Set exercise: Reproduce every line of the listing from the line containing "Publicar un anuncio (204, 890)" down to the line containing "SVETINA TOMMASO (336, 313)", both ends included, keeping the requests unchanged and shifting each answer coordinate by adding 89 to both of its numbers.

Data listing:
■ ■ ■ ■
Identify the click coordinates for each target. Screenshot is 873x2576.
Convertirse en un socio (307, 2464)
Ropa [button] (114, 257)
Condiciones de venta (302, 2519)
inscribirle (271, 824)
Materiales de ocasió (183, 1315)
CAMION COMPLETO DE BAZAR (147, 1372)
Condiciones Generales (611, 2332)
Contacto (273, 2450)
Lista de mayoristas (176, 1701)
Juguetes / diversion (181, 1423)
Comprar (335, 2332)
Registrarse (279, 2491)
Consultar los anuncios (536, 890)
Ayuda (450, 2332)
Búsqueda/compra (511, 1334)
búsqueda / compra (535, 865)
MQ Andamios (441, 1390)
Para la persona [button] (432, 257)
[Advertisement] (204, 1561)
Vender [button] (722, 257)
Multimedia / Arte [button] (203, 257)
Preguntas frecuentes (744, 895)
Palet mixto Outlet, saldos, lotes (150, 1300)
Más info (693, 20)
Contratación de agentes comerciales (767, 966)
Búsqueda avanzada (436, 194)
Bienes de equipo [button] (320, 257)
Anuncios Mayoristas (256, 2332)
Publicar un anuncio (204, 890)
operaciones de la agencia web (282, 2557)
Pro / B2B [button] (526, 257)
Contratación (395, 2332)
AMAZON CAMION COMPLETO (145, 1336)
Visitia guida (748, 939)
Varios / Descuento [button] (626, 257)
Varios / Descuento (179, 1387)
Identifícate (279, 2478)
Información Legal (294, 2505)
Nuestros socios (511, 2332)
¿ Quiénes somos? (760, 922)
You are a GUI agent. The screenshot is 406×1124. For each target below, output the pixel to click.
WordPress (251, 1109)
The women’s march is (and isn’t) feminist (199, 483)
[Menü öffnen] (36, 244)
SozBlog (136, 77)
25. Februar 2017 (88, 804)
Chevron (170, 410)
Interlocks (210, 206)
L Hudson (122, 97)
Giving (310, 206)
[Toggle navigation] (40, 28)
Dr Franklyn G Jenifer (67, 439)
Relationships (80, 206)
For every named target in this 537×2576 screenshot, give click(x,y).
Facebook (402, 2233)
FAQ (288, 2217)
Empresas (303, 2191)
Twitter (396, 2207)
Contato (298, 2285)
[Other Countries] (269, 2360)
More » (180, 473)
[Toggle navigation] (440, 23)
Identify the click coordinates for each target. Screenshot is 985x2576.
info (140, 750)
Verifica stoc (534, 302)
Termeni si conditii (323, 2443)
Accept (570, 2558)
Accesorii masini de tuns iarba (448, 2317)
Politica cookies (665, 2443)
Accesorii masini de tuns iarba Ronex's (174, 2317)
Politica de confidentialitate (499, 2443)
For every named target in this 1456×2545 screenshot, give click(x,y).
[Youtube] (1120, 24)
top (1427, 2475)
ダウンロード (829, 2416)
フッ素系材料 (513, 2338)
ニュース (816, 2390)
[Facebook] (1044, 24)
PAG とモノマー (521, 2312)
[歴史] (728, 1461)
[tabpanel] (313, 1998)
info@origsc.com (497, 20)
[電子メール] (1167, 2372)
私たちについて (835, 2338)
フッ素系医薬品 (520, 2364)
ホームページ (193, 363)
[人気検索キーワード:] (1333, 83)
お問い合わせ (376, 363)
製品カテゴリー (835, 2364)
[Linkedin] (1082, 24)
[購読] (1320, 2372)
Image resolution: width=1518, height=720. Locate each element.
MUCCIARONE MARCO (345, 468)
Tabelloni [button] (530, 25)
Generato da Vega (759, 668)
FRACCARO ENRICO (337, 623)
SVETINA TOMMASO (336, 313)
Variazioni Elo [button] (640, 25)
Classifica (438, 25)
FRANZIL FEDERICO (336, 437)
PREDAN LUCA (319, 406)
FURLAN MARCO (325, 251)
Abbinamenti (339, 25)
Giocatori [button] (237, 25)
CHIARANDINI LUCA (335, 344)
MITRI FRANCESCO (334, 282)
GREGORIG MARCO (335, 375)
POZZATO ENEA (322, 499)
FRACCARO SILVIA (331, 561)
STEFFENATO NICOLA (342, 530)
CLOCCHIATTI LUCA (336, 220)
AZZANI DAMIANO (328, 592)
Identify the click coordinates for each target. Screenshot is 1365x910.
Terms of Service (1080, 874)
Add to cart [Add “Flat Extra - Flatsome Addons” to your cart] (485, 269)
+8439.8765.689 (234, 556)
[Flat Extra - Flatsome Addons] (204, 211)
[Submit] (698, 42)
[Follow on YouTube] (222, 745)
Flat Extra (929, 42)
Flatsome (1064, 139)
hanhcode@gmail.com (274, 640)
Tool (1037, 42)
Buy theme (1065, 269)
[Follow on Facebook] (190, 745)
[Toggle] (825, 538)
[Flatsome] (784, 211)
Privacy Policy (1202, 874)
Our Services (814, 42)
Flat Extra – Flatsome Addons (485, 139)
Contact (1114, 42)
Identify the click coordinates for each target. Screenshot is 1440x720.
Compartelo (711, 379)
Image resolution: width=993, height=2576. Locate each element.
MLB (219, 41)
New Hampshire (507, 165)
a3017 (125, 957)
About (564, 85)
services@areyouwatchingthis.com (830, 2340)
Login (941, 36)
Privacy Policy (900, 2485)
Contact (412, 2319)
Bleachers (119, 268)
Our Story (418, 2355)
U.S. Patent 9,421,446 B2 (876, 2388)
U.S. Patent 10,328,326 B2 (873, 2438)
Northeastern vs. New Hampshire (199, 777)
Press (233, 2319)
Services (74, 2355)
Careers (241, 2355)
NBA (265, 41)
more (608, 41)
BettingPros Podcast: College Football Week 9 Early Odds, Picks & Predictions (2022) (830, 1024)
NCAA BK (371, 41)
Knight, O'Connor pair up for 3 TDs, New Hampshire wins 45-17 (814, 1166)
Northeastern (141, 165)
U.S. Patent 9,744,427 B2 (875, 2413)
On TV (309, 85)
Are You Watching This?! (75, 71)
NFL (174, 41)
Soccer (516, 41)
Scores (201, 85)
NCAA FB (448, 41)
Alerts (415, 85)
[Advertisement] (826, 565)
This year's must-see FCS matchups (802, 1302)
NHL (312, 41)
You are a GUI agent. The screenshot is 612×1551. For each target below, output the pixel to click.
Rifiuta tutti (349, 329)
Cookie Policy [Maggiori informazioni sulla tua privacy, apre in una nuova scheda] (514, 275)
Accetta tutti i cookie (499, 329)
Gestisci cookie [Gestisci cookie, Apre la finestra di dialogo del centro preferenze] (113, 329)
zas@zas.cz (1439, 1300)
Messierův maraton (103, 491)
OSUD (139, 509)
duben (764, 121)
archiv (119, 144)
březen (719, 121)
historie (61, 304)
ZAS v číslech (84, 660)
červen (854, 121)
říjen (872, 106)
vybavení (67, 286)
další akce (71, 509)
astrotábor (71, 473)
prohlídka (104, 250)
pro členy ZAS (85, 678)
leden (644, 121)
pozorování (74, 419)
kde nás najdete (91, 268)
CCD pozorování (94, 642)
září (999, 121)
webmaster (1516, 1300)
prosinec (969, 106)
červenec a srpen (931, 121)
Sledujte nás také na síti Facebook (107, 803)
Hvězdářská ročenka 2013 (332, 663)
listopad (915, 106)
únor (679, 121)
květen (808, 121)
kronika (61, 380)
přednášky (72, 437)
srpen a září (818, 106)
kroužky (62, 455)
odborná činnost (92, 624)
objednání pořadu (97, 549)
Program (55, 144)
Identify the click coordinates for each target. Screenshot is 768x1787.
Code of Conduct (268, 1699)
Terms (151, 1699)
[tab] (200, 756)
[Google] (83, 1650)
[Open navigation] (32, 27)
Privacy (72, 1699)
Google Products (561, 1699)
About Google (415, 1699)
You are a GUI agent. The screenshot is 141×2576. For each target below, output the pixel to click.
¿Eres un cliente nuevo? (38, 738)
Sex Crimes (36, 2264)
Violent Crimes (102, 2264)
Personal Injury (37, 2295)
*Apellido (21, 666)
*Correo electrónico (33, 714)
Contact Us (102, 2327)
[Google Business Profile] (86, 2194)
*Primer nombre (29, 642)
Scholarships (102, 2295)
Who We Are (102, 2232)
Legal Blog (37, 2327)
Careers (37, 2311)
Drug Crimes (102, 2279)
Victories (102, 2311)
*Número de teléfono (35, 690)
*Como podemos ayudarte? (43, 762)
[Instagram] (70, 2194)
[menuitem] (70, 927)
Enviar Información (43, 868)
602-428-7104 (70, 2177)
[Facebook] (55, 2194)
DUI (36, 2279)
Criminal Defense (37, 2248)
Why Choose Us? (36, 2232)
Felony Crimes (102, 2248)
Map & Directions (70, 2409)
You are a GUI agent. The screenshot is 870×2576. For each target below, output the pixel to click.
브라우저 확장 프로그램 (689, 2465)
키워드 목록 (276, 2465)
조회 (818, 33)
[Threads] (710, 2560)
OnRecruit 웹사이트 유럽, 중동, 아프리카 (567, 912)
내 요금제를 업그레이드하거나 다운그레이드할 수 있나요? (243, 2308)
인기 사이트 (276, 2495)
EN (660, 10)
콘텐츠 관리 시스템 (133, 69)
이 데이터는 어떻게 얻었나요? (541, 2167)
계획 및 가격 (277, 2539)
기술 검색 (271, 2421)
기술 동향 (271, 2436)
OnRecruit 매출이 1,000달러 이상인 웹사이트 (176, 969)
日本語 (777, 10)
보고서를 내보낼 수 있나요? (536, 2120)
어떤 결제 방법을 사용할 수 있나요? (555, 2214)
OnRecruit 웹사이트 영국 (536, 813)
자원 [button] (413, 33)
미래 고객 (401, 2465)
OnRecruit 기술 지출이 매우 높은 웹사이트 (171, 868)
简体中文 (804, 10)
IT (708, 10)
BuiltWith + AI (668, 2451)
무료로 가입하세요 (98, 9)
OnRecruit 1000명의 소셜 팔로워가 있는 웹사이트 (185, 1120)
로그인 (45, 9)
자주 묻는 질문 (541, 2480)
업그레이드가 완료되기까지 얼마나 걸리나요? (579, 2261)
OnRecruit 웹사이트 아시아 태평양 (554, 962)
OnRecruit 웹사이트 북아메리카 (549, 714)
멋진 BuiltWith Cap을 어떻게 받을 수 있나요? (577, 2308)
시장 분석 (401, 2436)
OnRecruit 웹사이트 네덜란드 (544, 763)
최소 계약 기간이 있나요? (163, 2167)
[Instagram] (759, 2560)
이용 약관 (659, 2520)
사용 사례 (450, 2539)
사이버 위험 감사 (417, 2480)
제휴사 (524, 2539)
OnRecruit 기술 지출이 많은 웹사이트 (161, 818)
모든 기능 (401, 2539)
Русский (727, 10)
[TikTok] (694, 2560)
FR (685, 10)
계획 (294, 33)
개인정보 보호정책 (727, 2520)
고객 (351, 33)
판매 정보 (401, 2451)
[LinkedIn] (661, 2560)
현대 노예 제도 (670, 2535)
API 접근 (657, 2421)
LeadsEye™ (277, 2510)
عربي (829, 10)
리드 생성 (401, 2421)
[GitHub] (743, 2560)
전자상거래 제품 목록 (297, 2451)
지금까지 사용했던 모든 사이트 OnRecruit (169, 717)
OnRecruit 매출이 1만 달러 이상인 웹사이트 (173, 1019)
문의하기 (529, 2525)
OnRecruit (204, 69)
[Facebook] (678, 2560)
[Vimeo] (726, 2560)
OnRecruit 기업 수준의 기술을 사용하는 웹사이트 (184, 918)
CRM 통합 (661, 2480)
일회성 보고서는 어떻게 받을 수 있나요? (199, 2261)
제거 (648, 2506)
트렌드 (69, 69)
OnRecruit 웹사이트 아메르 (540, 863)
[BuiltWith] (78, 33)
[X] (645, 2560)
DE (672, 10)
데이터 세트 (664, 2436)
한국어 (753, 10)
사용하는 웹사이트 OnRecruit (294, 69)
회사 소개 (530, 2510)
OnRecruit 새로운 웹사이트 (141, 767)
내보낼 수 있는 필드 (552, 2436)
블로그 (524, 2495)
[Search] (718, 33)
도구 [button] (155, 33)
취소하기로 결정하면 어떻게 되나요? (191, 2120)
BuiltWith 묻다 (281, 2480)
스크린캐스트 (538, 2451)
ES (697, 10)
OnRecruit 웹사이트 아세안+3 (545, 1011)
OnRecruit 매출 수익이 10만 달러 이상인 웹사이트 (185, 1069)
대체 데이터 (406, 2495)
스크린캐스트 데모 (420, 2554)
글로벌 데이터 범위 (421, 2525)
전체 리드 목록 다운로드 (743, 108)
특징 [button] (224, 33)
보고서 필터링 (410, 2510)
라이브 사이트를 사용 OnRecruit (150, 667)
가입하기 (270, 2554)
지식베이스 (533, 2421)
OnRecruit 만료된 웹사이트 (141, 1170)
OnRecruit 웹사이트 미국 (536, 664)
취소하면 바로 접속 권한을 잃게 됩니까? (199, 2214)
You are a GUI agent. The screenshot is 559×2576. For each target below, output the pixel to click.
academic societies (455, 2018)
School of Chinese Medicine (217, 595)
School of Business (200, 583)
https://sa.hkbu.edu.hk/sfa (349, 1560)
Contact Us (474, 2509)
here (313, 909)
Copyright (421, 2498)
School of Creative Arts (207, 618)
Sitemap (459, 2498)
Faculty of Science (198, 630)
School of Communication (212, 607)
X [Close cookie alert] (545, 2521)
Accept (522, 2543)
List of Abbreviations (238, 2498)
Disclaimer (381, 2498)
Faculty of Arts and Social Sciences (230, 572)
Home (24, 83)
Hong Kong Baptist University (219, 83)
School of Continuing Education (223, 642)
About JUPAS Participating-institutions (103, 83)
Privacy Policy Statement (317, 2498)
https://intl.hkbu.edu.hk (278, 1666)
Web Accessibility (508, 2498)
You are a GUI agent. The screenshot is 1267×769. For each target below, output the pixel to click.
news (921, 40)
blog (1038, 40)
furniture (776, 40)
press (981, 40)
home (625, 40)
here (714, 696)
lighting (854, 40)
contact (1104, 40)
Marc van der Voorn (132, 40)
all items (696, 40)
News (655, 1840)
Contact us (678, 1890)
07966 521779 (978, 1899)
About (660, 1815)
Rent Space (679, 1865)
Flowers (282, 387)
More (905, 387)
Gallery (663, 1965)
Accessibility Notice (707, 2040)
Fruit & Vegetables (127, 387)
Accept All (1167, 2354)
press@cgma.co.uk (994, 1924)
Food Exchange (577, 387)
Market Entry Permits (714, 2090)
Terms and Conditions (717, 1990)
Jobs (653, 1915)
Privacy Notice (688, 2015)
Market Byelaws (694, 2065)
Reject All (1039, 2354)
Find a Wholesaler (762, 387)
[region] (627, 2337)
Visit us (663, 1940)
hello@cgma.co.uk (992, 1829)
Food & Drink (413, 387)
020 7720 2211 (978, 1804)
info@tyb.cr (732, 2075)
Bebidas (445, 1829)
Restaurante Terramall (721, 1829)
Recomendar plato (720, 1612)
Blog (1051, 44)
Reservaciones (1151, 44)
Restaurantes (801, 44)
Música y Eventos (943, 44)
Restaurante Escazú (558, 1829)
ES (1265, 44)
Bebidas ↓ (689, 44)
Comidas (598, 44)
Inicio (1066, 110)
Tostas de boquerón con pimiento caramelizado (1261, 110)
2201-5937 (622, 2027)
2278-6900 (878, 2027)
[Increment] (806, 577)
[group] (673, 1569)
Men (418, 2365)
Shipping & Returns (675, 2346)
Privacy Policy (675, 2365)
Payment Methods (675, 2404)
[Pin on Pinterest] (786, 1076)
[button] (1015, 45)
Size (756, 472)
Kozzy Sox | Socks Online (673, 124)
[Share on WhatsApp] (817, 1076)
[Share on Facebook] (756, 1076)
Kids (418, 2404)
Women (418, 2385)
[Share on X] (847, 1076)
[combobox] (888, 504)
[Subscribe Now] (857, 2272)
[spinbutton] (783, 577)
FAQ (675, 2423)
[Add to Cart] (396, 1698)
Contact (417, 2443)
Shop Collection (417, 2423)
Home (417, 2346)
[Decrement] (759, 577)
■ ■ ■ ■
Response to the task:
Publicar un anuncio (293, 979)
operaciones de la agencia web (371, 2646)
Pro / B2B [button] (615, 346)
Contratación (484, 2421)
AMAZON CAMION COMPLETO (234, 1425)
Visitia guida (837, 1028)
Varios / Descuento [button] (715, 346)
Varios / Descuento (268, 1476)
Identifícate (368, 2567)
Información Legal (383, 2594)
Nuestros socios (600, 2421)
¿ Quiénes somos? (849, 1011)
You are a GUI agent. The screenshot is 406×1124. For each target below, output the pixel to click.
WordPress (340, 1198)
The women’s march is (and isn’t) feminist (288, 572)
[Menü öffnen] (125, 333)
SozBlog (225, 166)
25. Februar 2017 (177, 893)
Chevron (259, 499)
Interlocks (299, 295)
L Hudson (211, 186)
Giving (399, 295)
[Toggle navigation] (129, 117)
Dr Franklyn G Jenifer (156, 528)
Relationships (169, 295)
For every named target in this 537×2576 screenshot, give click(x,y).
Facebook (491, 2322)
FAQ (377, 2306)
Empresas (392, 2280)
Twitter (485, 2296)
Contato (387, 2374)
[Other Countries] (358, 2449)
More » (269, 562)
[Toggle navigation] (529, 112)
Identify the click coordinates for each target. Screenshot is 985x2576.
info (229, 839)
Verifica stoc (623, 391)
Termeni si conditii (412, 2532)
Accept (659, 2647)
Accesorii masini de tuns iarba (537, 2406)
Politica cookies (754, 2532)
Accesorii masini de tuns iarba Ronex's (263, 2406)
Politica de confidentialitate (588, 2532)
For every named target in this 1456×2545 screenshot, give click(x,y).
[Youtube] (1209, 113)
top (1516, 2564)
ダウンロード (918, 2505)
フッ素系材料 (602, 2427)
ニュース (905, 2479)
[Facebook] (1133, 113)
PAG とモノマー (610, 2401)
[歴史] (817, 1550)
[tabpanel] (402, 2087)
info@origsc.com (586, 109)
[電子メール] (1256, 2461)
私たちについて (924, 2427)
フッ素系医薬品 (609, 2453)
ホームページ (282, 452)
[人気検索キーワード:] (1422, 172)
お問い合わせ (465, 452)
製品カテゴリー (924, 2453)
[Linkedin] (1171, 113)
[購読] (1409, 2461)
Image resolution: width=1518, height=720. Locate each element.
MUCCIARONE MARCO (434, 557)
Tabelloni [button] (619, 114)
Generato da Vega (848, 757)
FRACCARO ENRICO (426, 712)
SVETINA TOMMASO (425, 402)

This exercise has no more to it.